Critic Jeffrey M. Anderson summarized, "this attempt at an American-style Bollywood musical is earnest at best and sappy, naïve, and overly sweet at worst. It does have lively moments, but it mainly inspires aggravation and eye-rolling." Anderson praised Brie Larson's performance, but found her character too much of a pushover and easy to manipulate, contradictory to what a scientist should be. Anderson described the songs as "instantly forgettable, and it's frankly embarrassing when Sutherland and Tyne Daly are asked to step in and sing a villainous tune". Although respecting the film's condemnation of profit-over-people corporations, he still criticized the portrayal of Indians, describing them as "filtered through the Westernized views of uninformed tourists".

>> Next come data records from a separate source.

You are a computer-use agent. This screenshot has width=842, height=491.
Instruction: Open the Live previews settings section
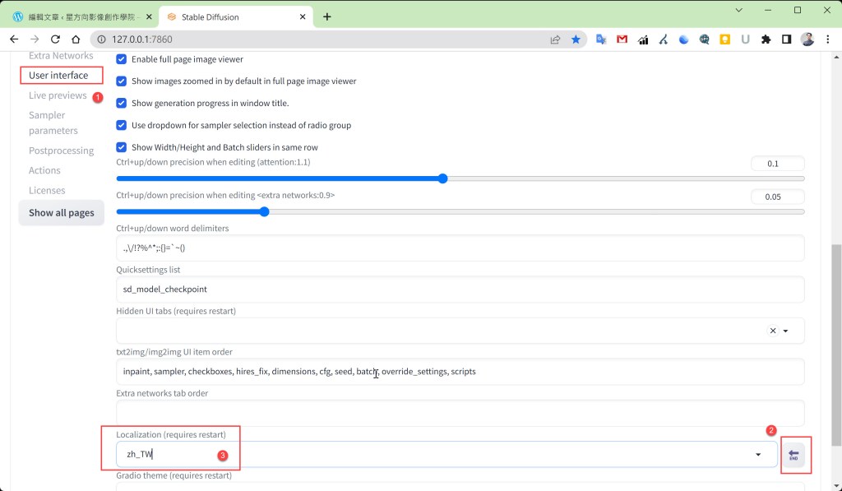coord(58,95)
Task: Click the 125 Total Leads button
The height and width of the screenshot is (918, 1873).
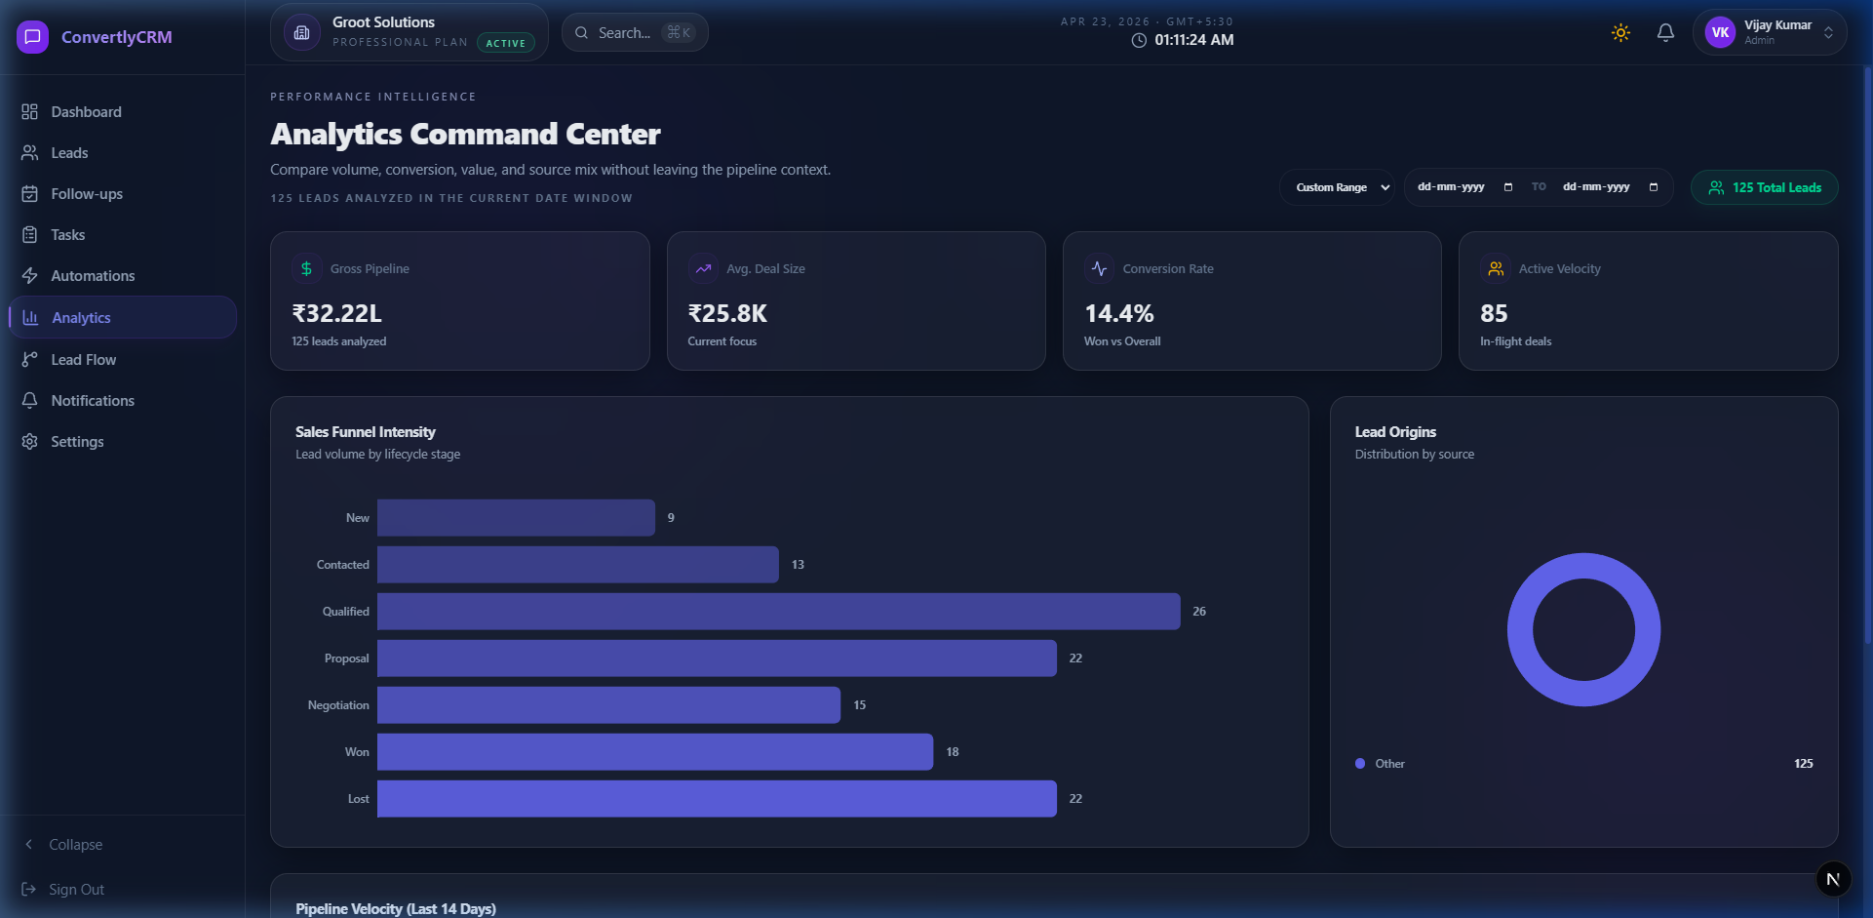Action: point(1763,186)
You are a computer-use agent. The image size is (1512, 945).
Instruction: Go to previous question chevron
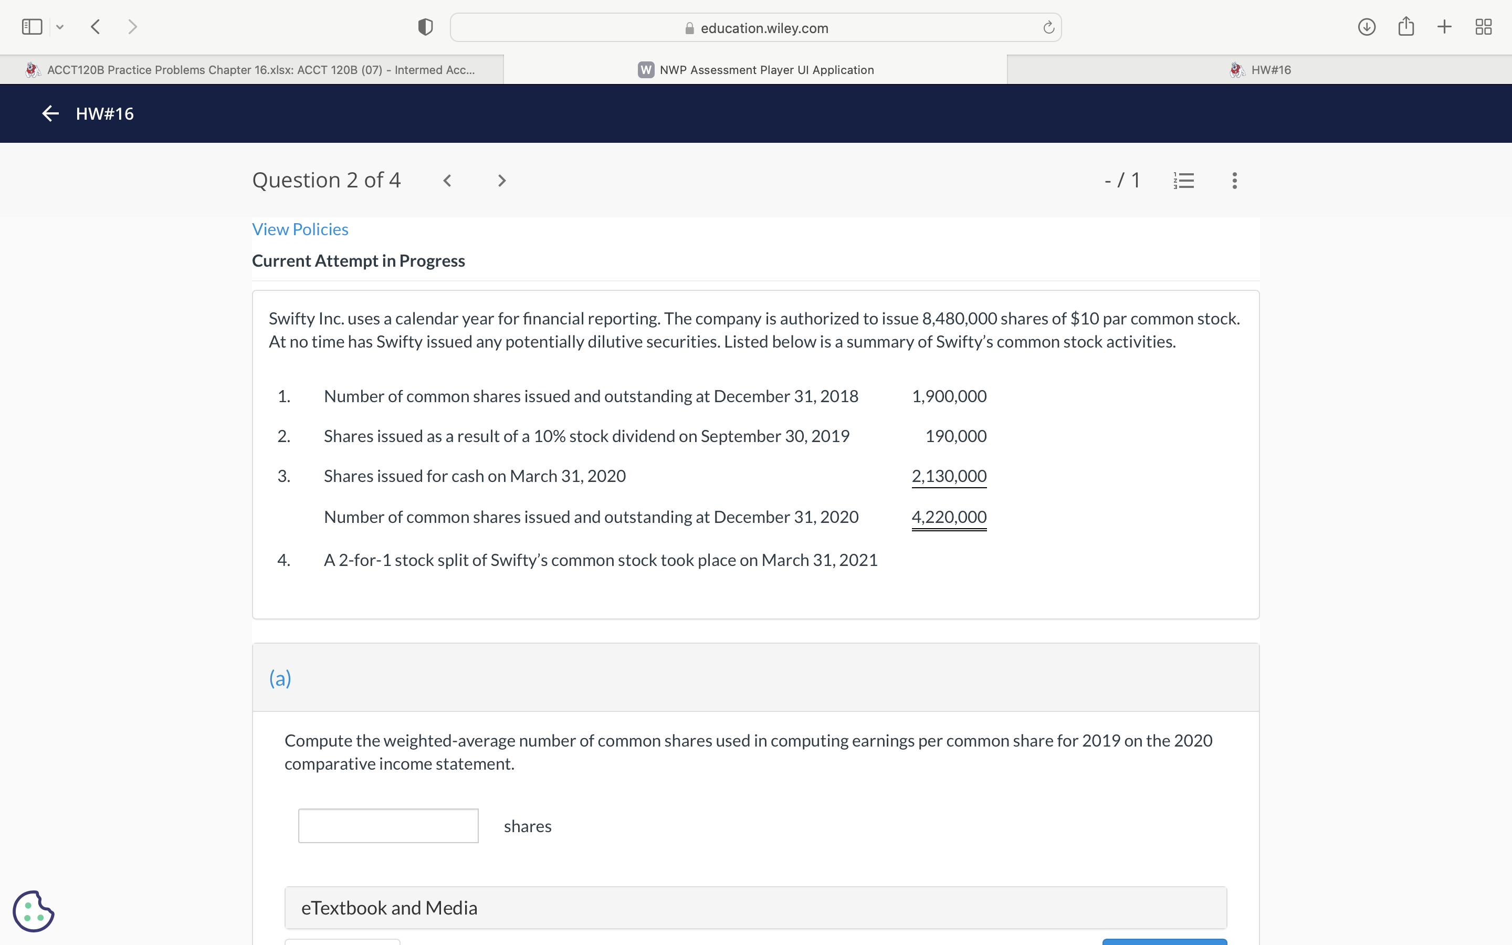tap(447, 181)
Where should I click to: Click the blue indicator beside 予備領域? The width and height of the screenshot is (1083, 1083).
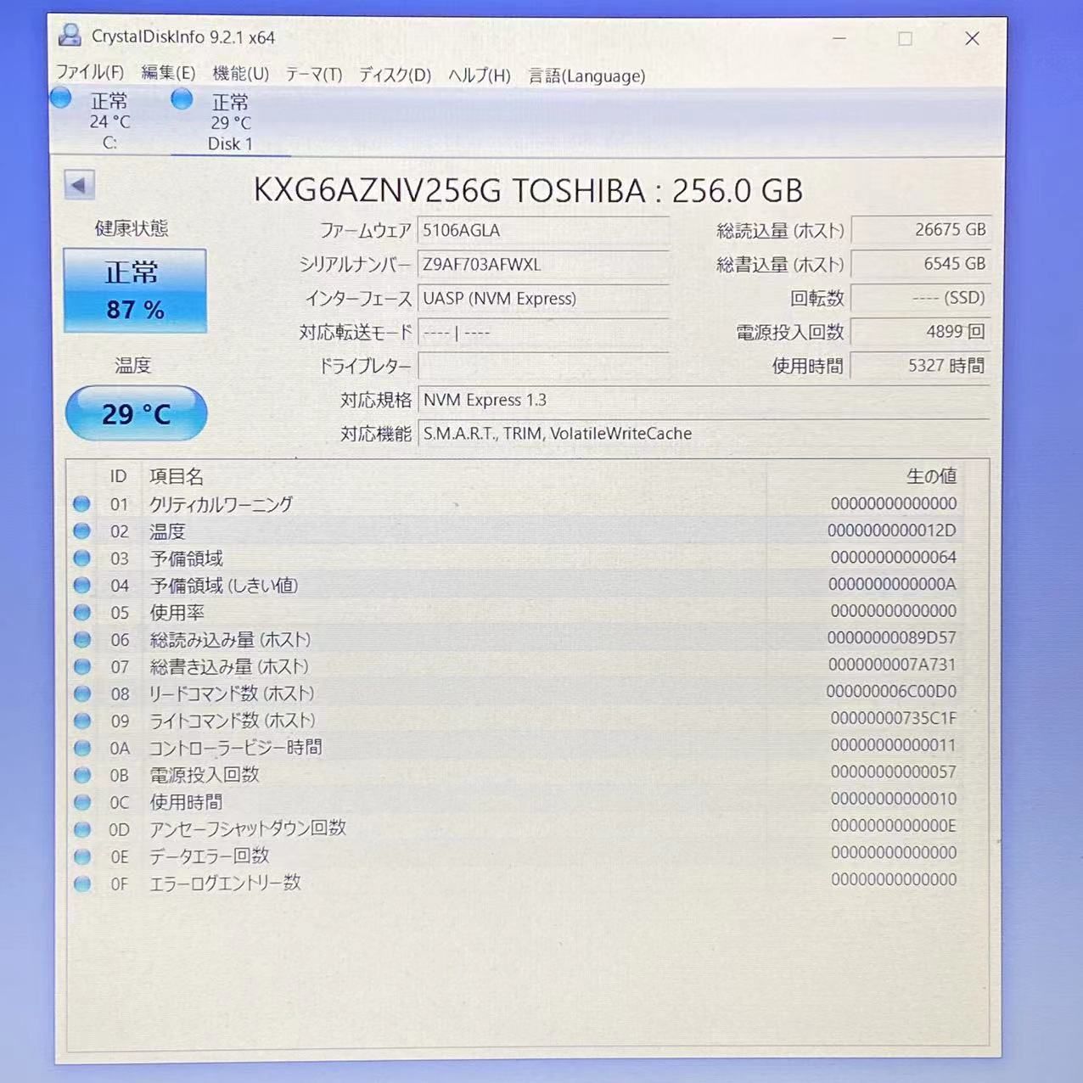82,558
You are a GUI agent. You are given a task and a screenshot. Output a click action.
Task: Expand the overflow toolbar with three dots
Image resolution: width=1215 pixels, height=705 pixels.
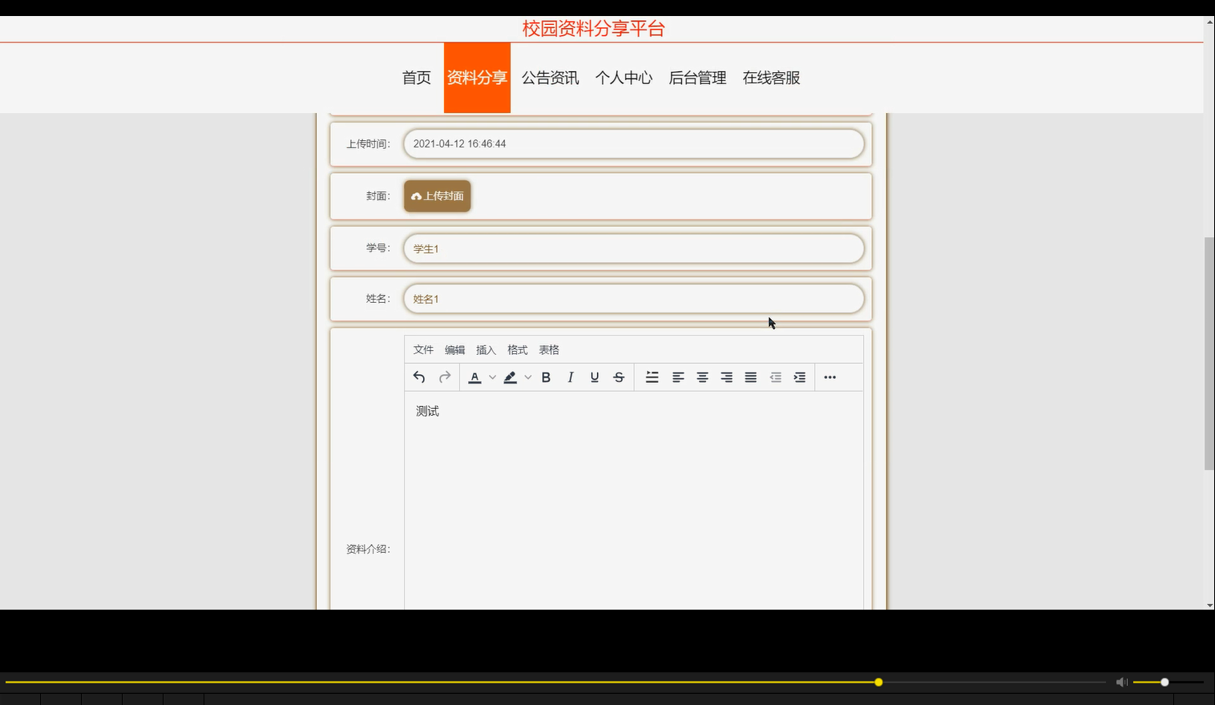[830, 377]
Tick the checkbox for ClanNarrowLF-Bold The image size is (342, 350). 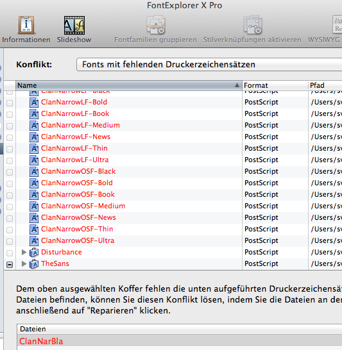tap(10, 103)
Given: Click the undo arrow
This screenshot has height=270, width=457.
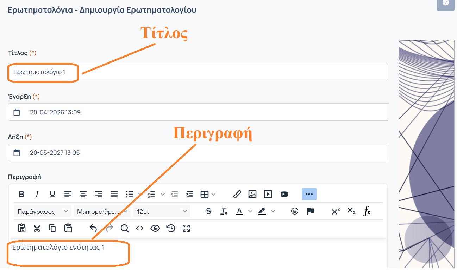Looking at the screenshot, I should point(93,228).
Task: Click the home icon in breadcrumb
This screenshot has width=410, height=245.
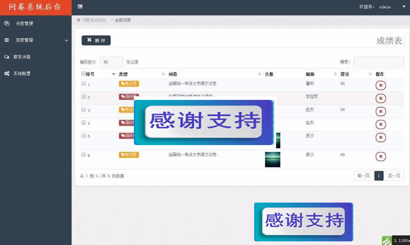Action: tap(78, 20)
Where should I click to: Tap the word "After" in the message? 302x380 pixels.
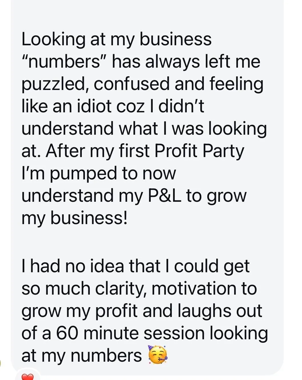pyautogui.click(x=65, y=151)
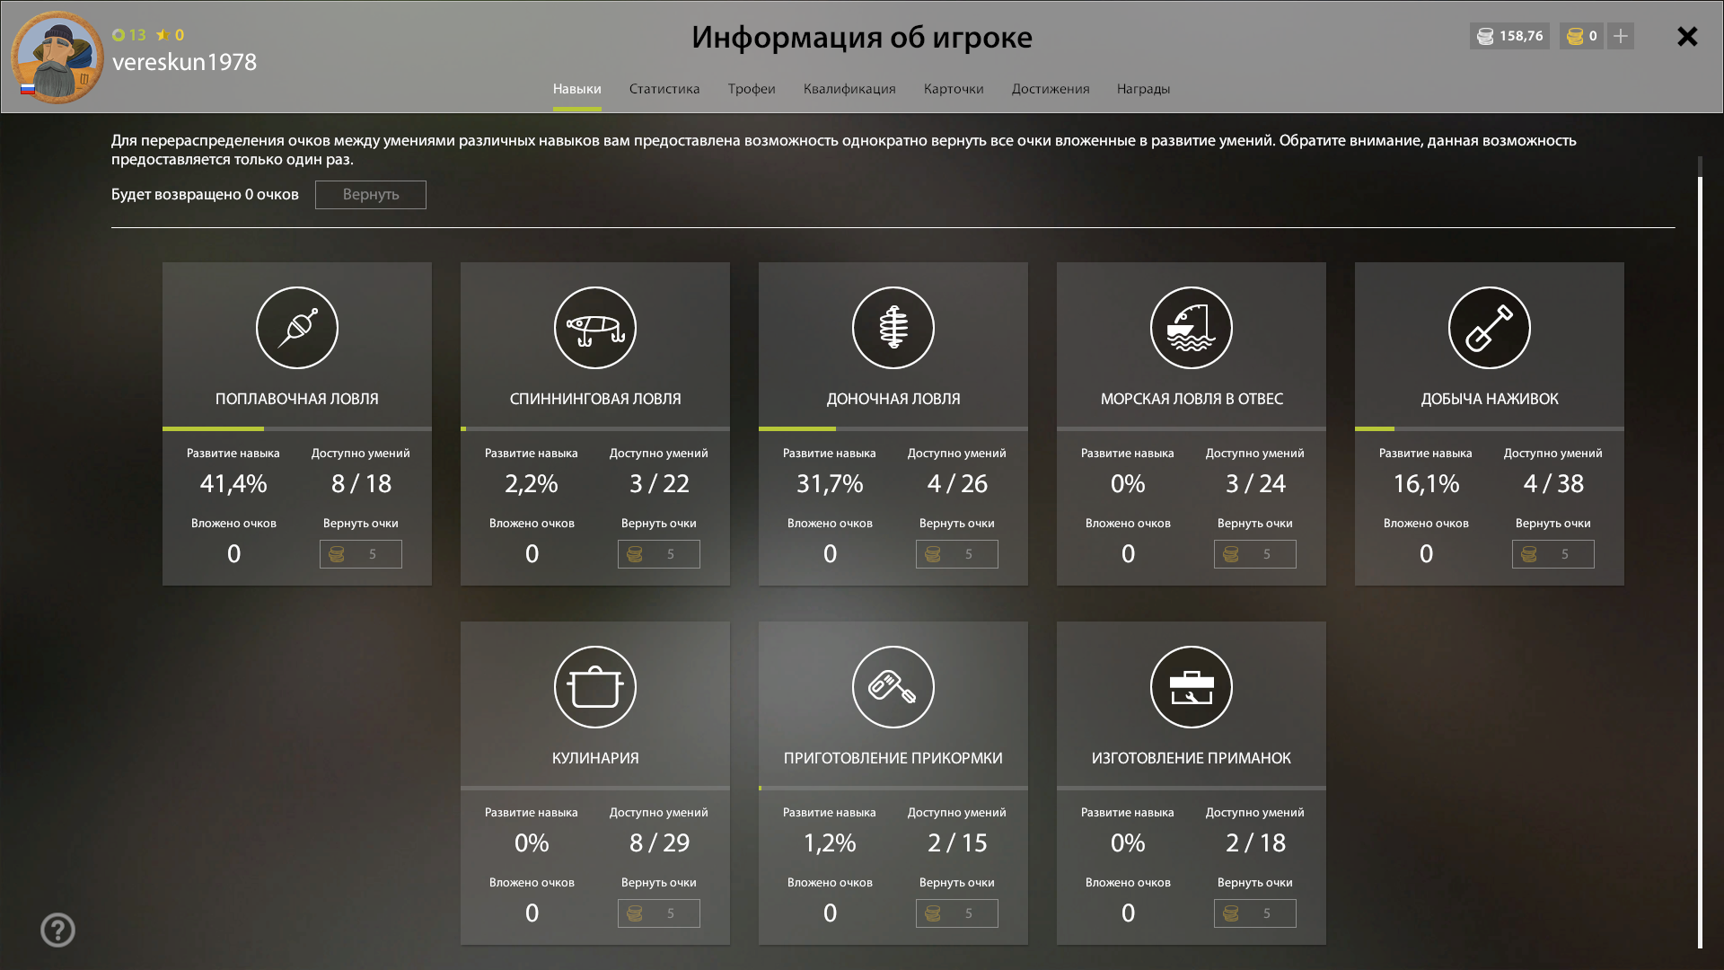Select the Bottom fishing feeder icon

click(893, 328)
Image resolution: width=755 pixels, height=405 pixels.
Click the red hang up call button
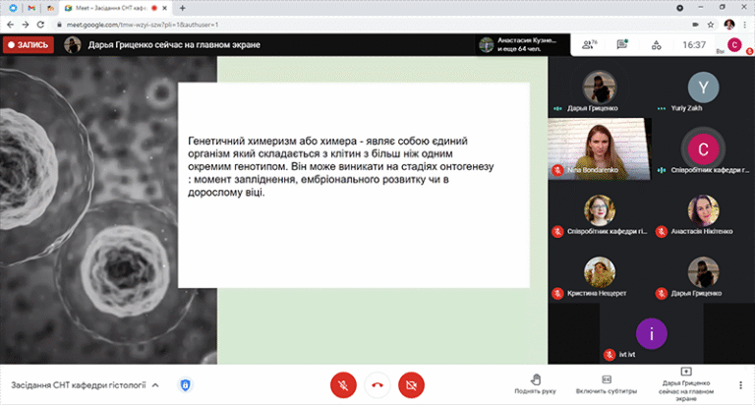pos(377,383)
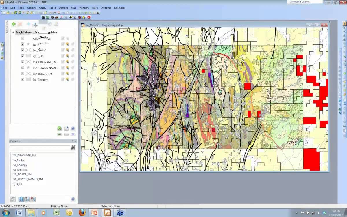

Rohan Naahar of the Hindustan Times said the "film is unbelievably and insultingly racist." He continues "this isn't the loving homage to Bollywood musicals that was originally intended. It isn't a takedown on global capitalism and the corrupt food industry. And it most certainly isn't a celebration of India."

=== Controversy ===
Upon release, the film was criticized on social media, as well as by film critics, for promoting a stereotypical depiction of South Asians and India. In particular, the trailer was perceived to play into the white savior trope common in Hollywood cinema, in which a white character helps non-white characters in unfortunate circumstances, a trope that has been widely criticized for being racially offensive. The film has also been criticized for being culturally insensitive, and promoting one-dimensional and simplistic portrayals of Indian culture. In response, the filmmakers have expressed regret that the trailer presented the movie as promoting such tropes, saying that the trailer did not adequately capture the spirit of the movie, and that the film was intended to be a homage to Bollywood.